But the fact that the exchange hasn’t disclosed which wallets belong to it hasn’t stopped amateur investigators from analyzing transactions and taking an educated guess.

And what they found might come as disturbing – at least for QuadrigaCX’s 115,000 customers. The analysts said they couldn’t find any cold wallets holding the Ether that supposedly was one of the cryptocurrencies held on the exchange. Instead, they found that Quadriga had been moving Ether from its wallet to larger exchanges through mid-January.

But that would seem to contradict the exchange’s story that Cotten was the only one who had access. After all, he died in December.

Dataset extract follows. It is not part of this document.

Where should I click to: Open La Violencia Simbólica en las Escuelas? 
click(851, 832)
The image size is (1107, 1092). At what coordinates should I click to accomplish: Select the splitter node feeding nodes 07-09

Analysis firms such as Elementus say that by examining the blockchain patterns, they can guess which particular wallets holding coins belong to. The researcher says it couldn’t find any cold wallets holding Ether, one of the cryptocurrencies that’s missing. Instead, Quadriga was moving Ether to larger exchanges through mid-January, Elementus said.

At the same time, the patterns could mean that the exchange had set up automatic transfers to larger exchanges when its wallet balances reached a certain amount, or, alternatively, that “there’s some fishy business going on,” Elementus founder Max Galka said.

The head of one exchange where Quadriga had stashed some of its coins said that the vast majority of its holdings recently disappeared. He also noted that not being transparent about where coins are on the blockchain is troubling.

Jesse Powell, head of exchange Kraken, said it has some Quadriga balances. Of about 230,000 Ether coins that Quadriga is supposed to have had, only about 1,000 coins remain in its own wallets, Galka said.

“Not to be transparent” about where the money is exactly on a blockchain “is unusual,” said Christine Duhaime, a Canadian lawyer specializing in anti-money laundering.

According to the company, Cotten, aged 30, died of complications from Crohn’s disease in Jaipur, India in December while reportedly doing research for an orphanage he planned to build.

But if the coins have in fact been moved since his death, that could mean one of two things: Either the exchange is lying, and Cotten’s former colleagues are seeking to take advantage of his death by robbing his customers.

Or, Cotten is still alive, and has already taken the money and run?